The beads were contained within two small ziploc bags which was fine. However, when several different beads of similar color or size are included within the bags it can be very difficult to distinguish between the colors or between the petite and regular size beads. Labeling the ziploc bags as to which bead number they contained would enhance this kit and allow you to tie the bead # to the symbol number on the charts.
The pattern called for certain areas of the perforated paper to be left untouched as the background like the picture shown below:
However, I don't like seeing the different perforated sections in the background and opted instead to finish all of the background with a dark teal blue DMC embroidery floss color that closely matched the color of the dark teal blue perforated paper and would be sewn as a half-cross stitch using two strands of the floss. I had decided to square the edges of my picture and also decided to add two rows of the dark teal blue floss around all the edges to make sure the perforated paper would not be visible once my cross stitch picture was framed in its' shadowbox.
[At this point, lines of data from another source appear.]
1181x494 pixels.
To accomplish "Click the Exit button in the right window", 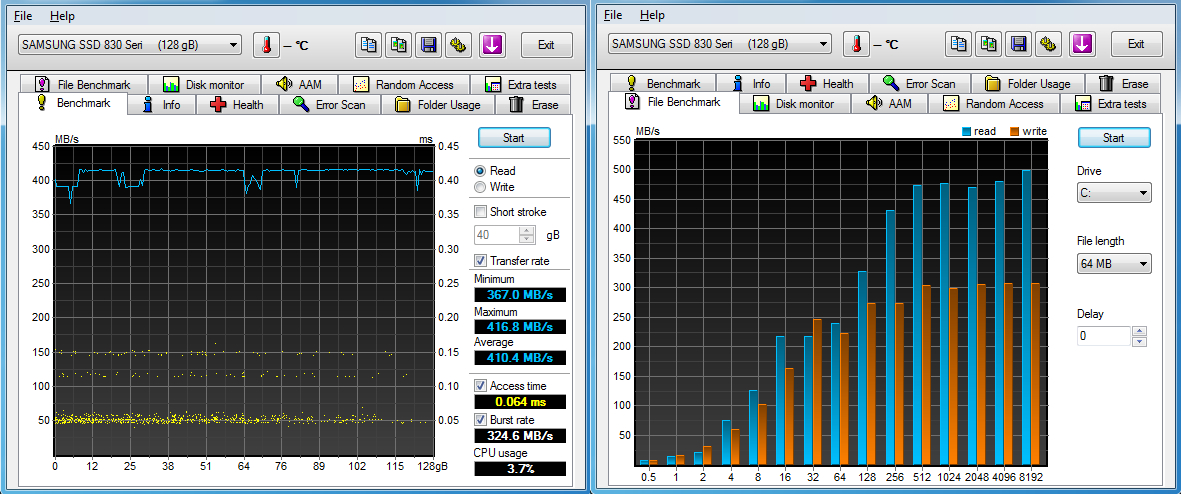I will [x=1136, y=44].
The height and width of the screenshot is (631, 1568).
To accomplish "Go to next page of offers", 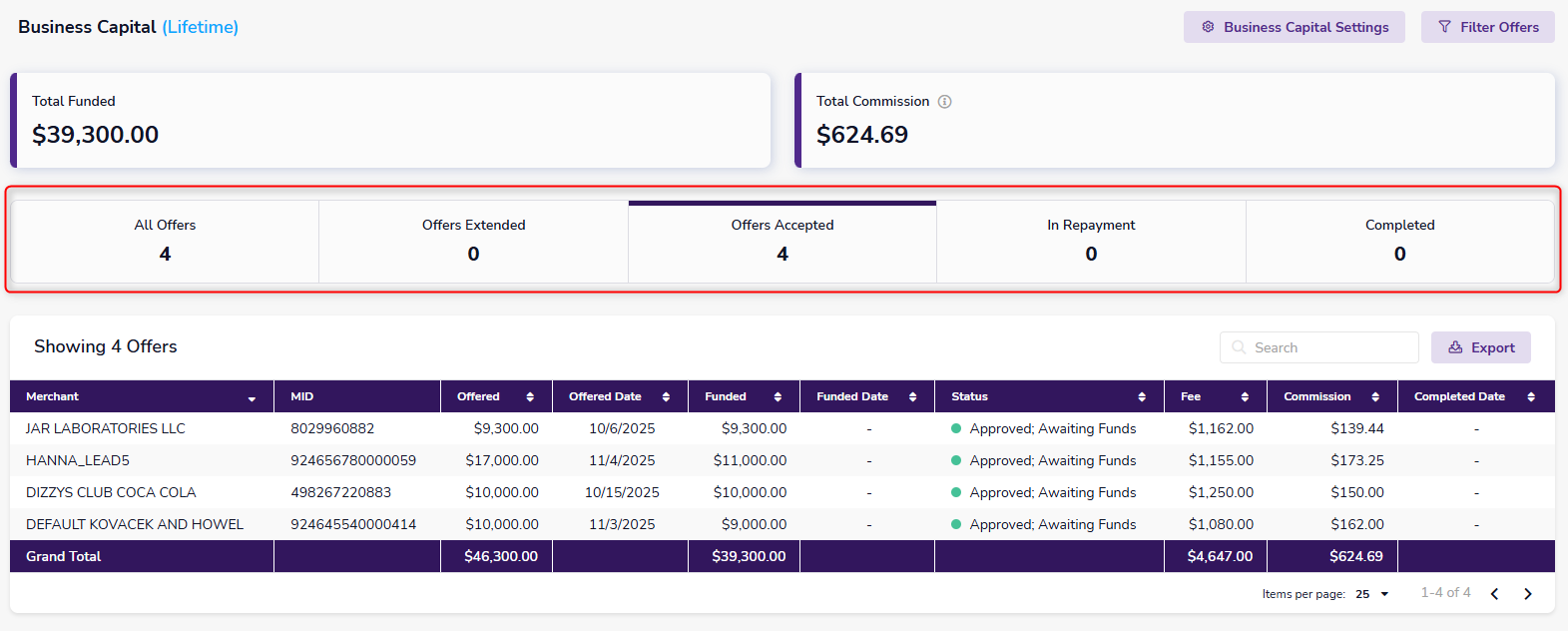I will point(1528,594).
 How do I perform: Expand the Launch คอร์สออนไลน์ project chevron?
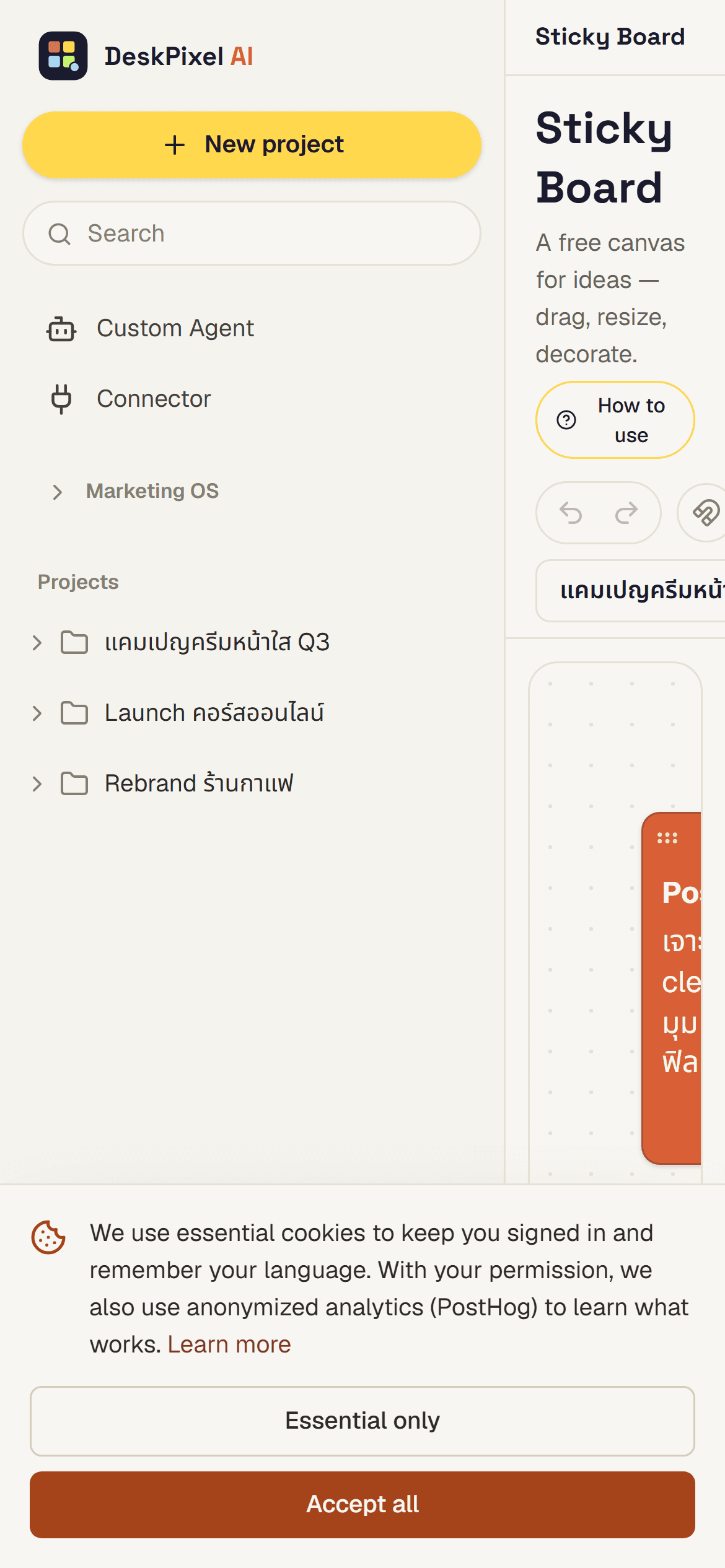pyautogui.click(x=37, y=713)
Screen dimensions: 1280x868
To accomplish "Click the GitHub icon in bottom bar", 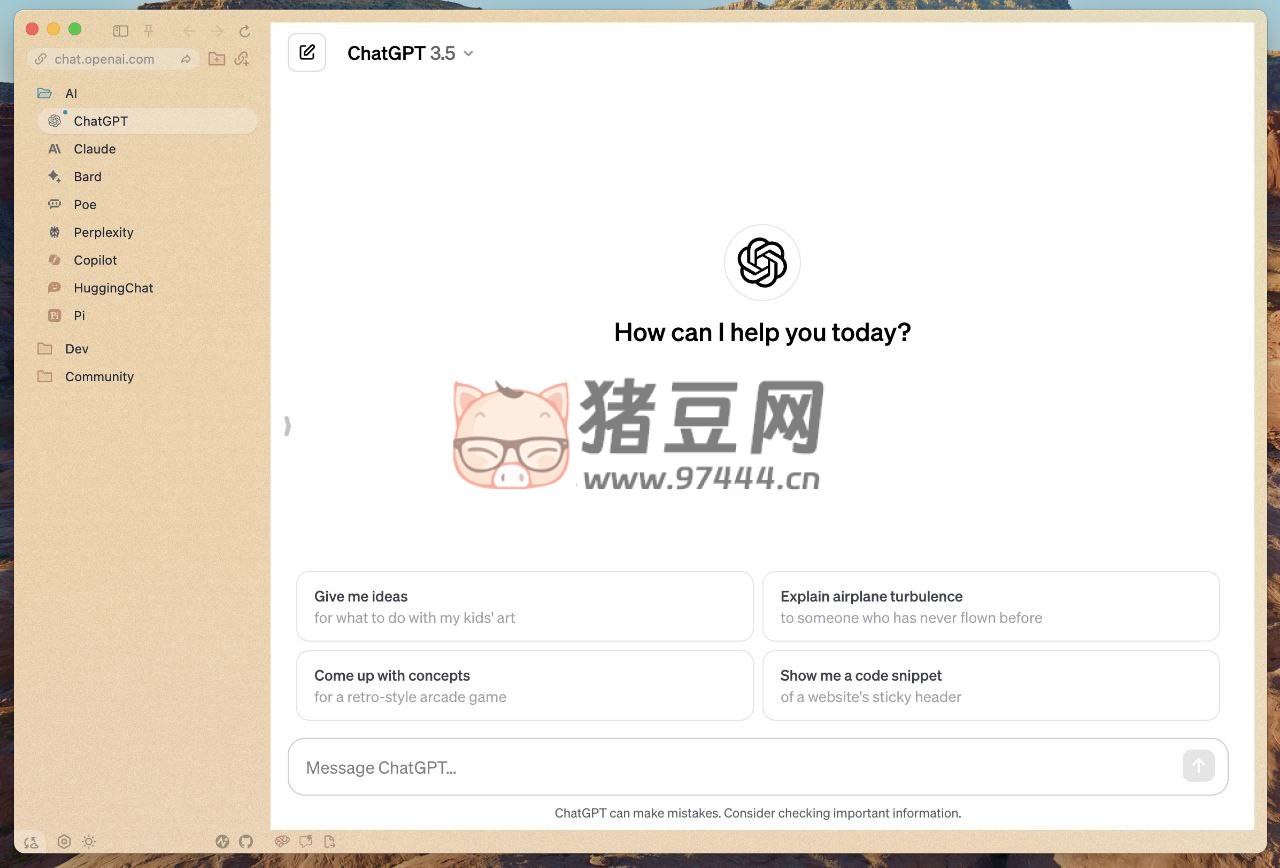I will 246,842.
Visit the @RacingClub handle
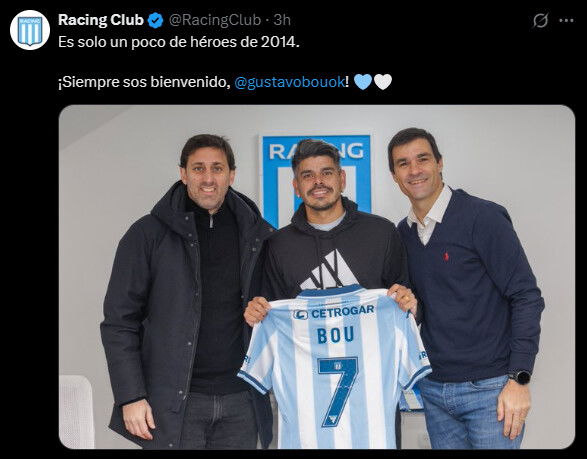 (215, 20)
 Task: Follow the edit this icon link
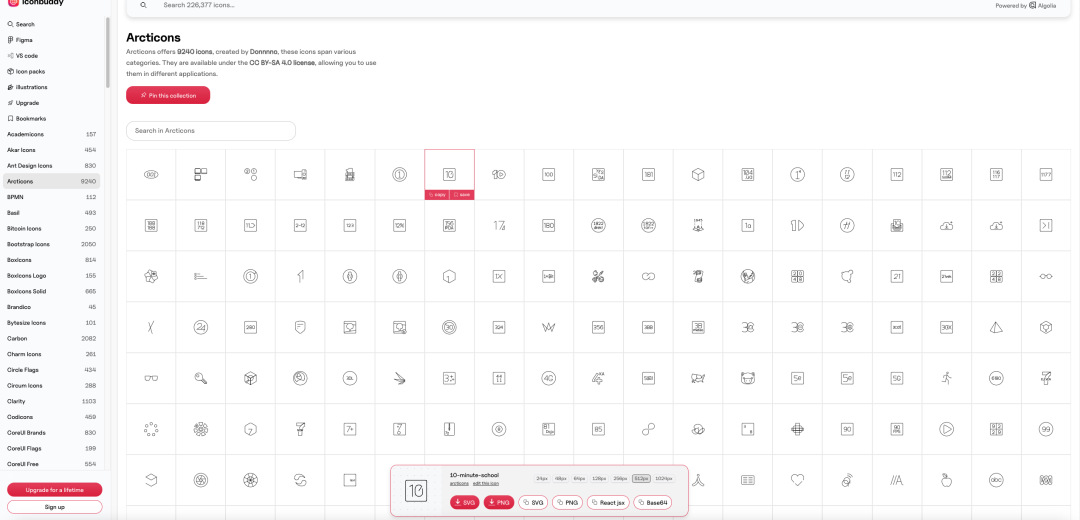[x=487, y=484]
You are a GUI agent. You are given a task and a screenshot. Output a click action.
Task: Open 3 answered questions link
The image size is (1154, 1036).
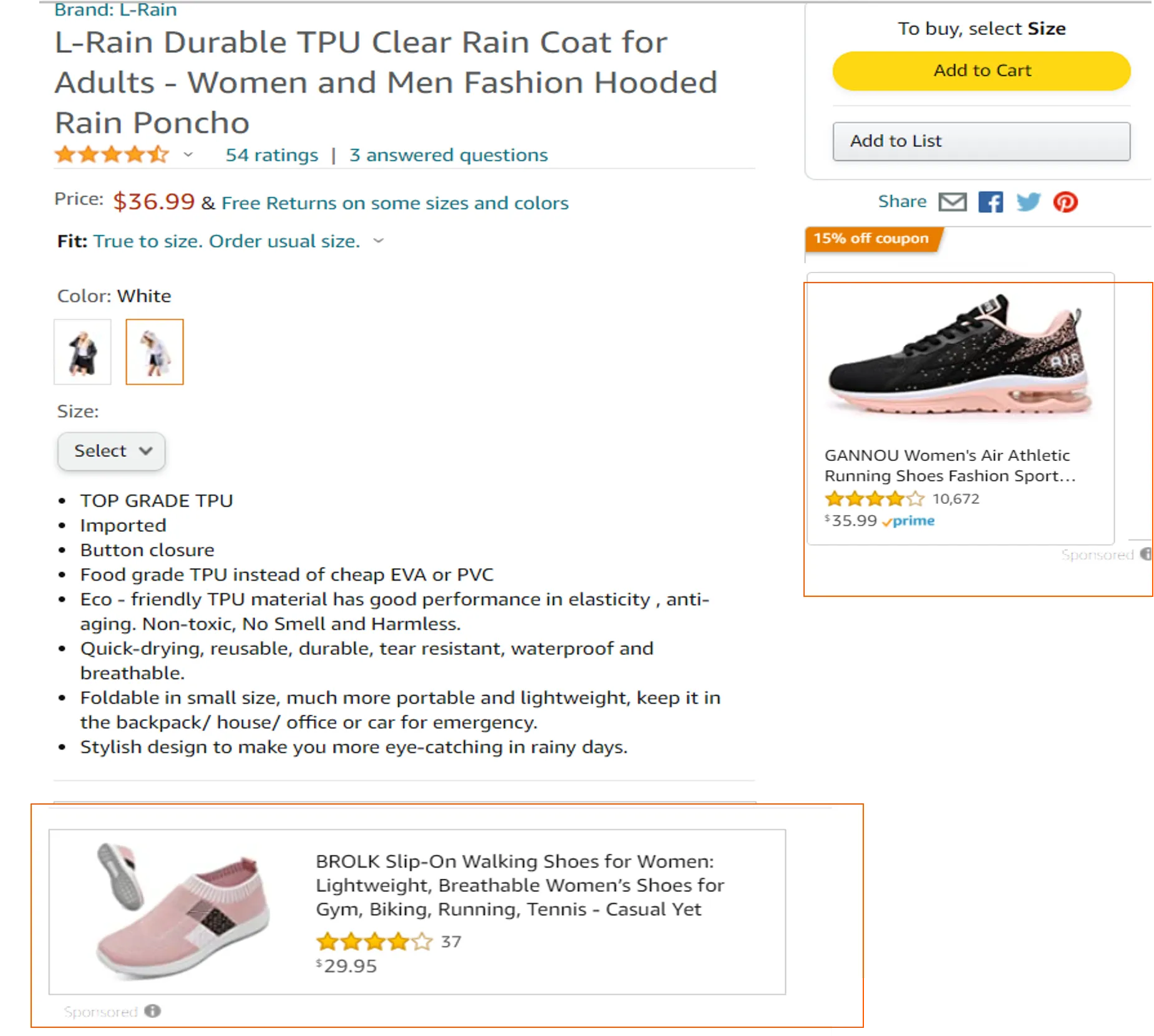(449, 155)
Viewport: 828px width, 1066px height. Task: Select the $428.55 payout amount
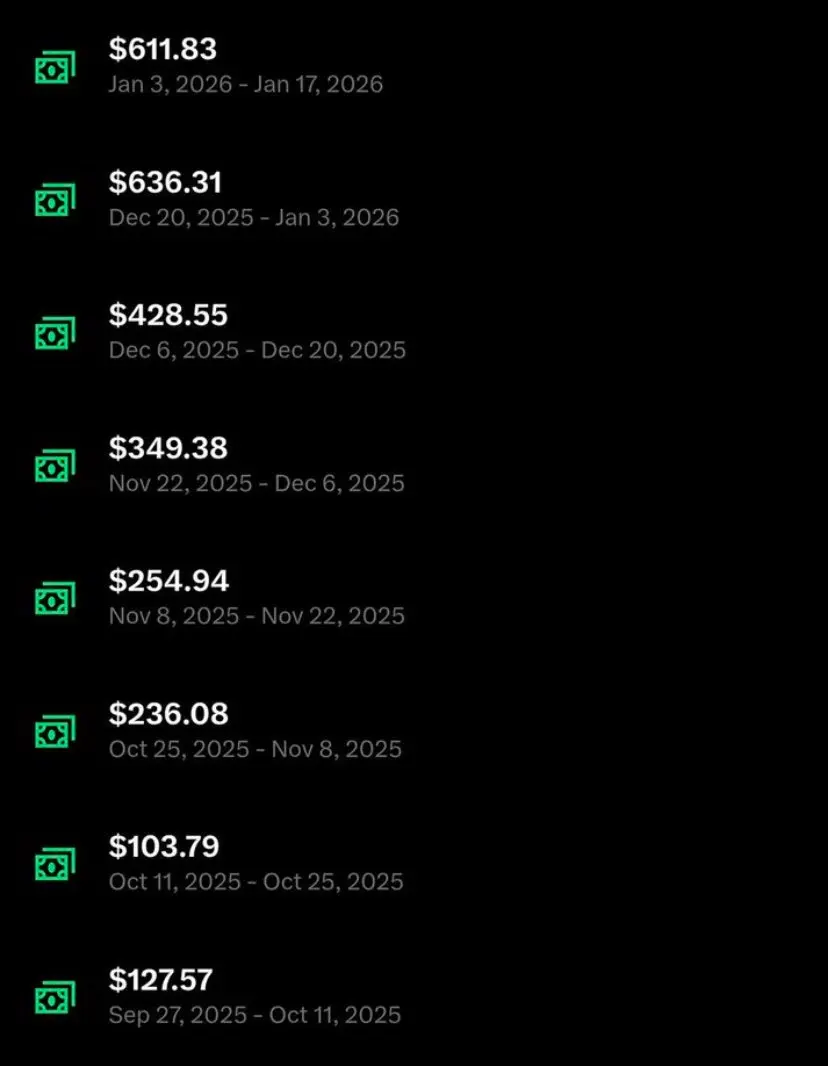pos(168,315)
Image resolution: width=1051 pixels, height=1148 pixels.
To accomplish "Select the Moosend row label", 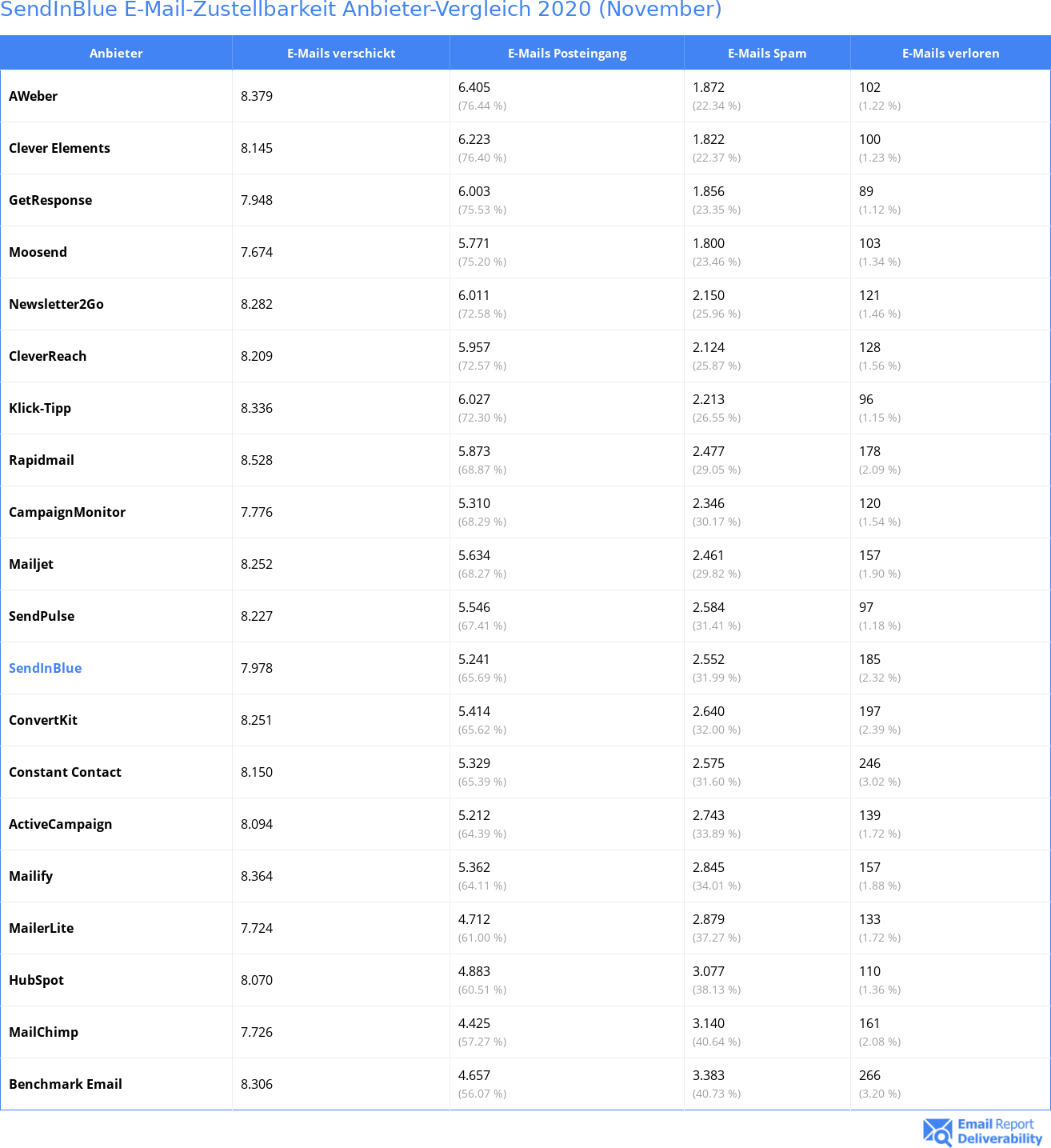I will (38, 252).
Instead of mounting my picture on foam as I had done with my previous cross-stitch I opted instead to mount my Haunted Library on hard chipboard.
My results with the totally finished background, square edges, and hard chipboard is shown below:
The kit had included a white ghost button that was cute so I decided to include it in my final design.
Despite the relatively small issues I had encountered with the kit I was thrilled with the way my Haunted Library Cross Stitch Kit turned out. There is a lot going on in a very small cross-stitch picture and it is amazing to see all the details. The beading and stitching around the front door really creates a 3-dimensional effect for the doorway.
It took me 32 hours to complete this picture including the framing. As always, my comments are meant to be constructive to enable future purchasers to benefit from my experience and to enhance their ability to create a wonderful little cross-stitch design.